Some of these proposals focus on the highly objectionable material that would warrant liability or a complete erasing of one’s online reputation. Yet, these approaches do not address the embarrassing yet legal and mundane, such as a drunk picture or a inappropriate Facebook group an individual once posted on that the individual was not concerned about at the time. Such activities likely do not rise to the level warranting litigation or complete erasure of an online identity, but they could negatively affect one’s professional and personal relationships.
Our project departs from these proposals both in its focus and implementation. We have catalogued reputational harms that one can suffer online into three different types:: short-term, medium-term, and long-term. Short-term harms is exemplified by those involved with the Duke sex powerpoint scandal, in which an incendiary piece of information creates immediate and dramatic ramifications for one’s reputation. Long-term harms are things that affect reputation that has been built over many years, such as one’s eBay rating. Medium-term harms are not necessarily immediately recognized as harmful, but their ramifications may come up when establishing a relationship or looking for a job. For example, someone as a freshman in college may have a picture of themselves drunk on Facebook which may not be an issue now but could become one when he looks for a job in several years. Our proposal will address these medium-term harms.
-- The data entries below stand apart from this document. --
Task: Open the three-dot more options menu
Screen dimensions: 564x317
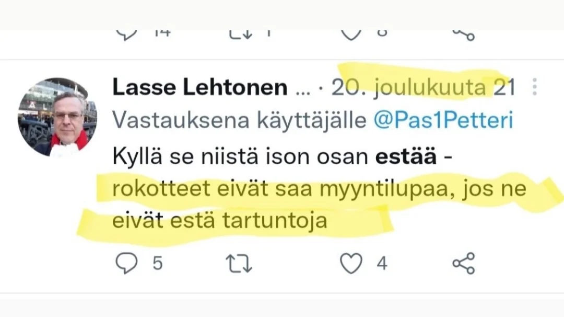Action: [x=534, y=87]
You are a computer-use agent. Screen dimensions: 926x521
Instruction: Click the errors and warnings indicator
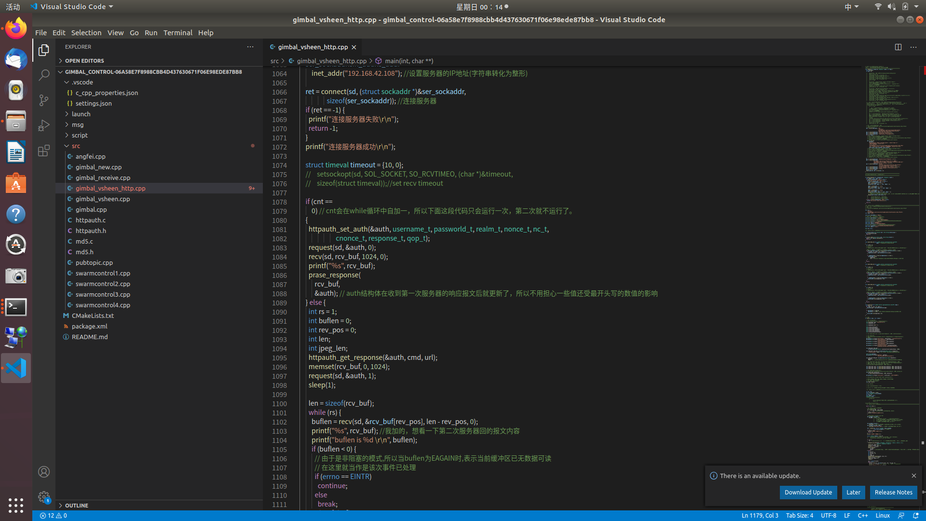53,515
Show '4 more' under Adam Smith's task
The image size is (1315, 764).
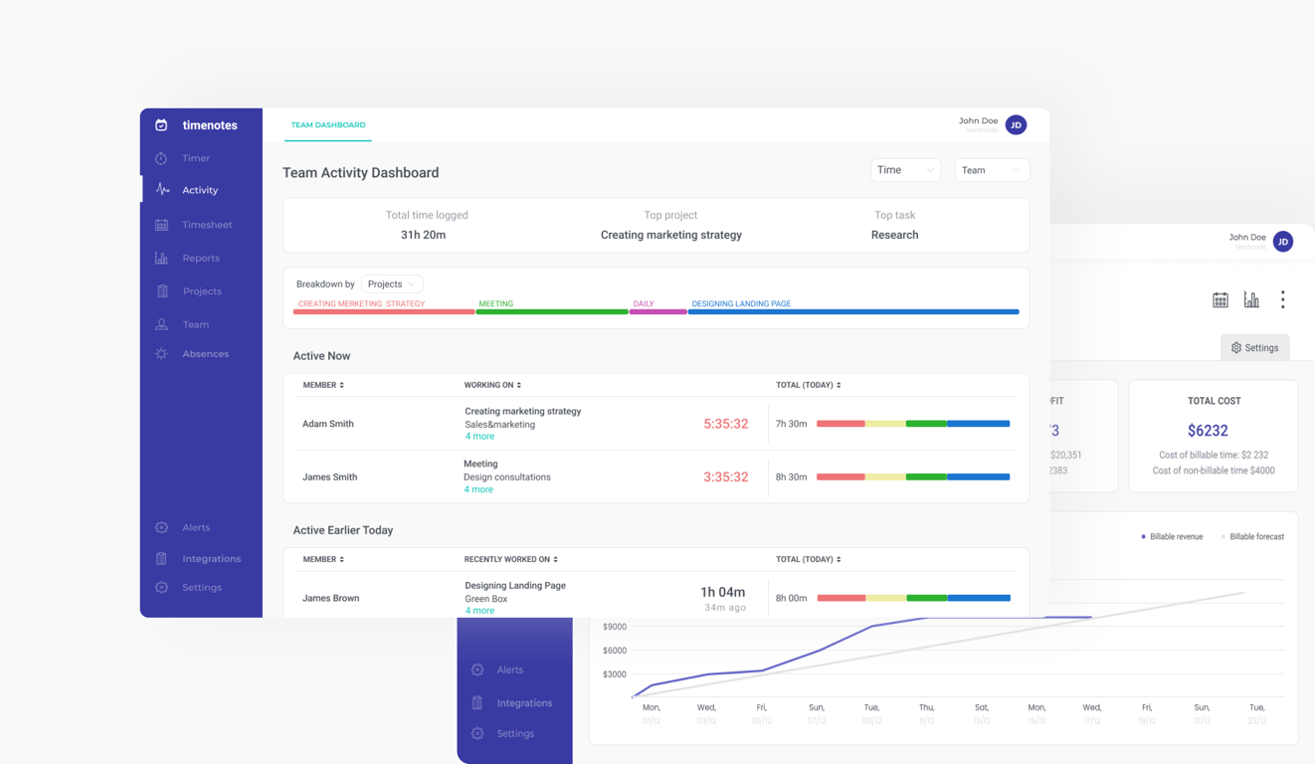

Our proposal relies on a combination of a market- and norms-based approach. Jonathan Zittrain creates a classification system for such approaches to online issues in his article The Fourth Quadrant. This system uses two measures: how “generative” it is and how “singular” it is. The former judges the separation if any between those who create and implement the approach and those who are affected by it. The “singular” qualification evaluates whether the approach is the only one available or one of many. An undertaking that is created and operated by the entire community and is the only one of its kind utilized in the online realms falls into what Zittrain terms the “fourth quadrant.” Our system will be created and implemented by the social networks’ and blogs’ entire community, both their operators and users. The government will not implement or enforce anything. Since our system is optional for websites, it initially will be one of many approach is dealing with the medium-term harms to reputation. However, our hope will be that its advantages and benefits will allow it to become a popular system and, therefore, eventually become of the fourth quadrant.
We believe that a market and norms-based approach avoids the First Amendment issues, is more responsive to the needs of users and internet service providers, and is more likely to be implemented as a bottom up approach that can be tailored to meet the specific preferences of different demographics interfacing with different forms of online expression.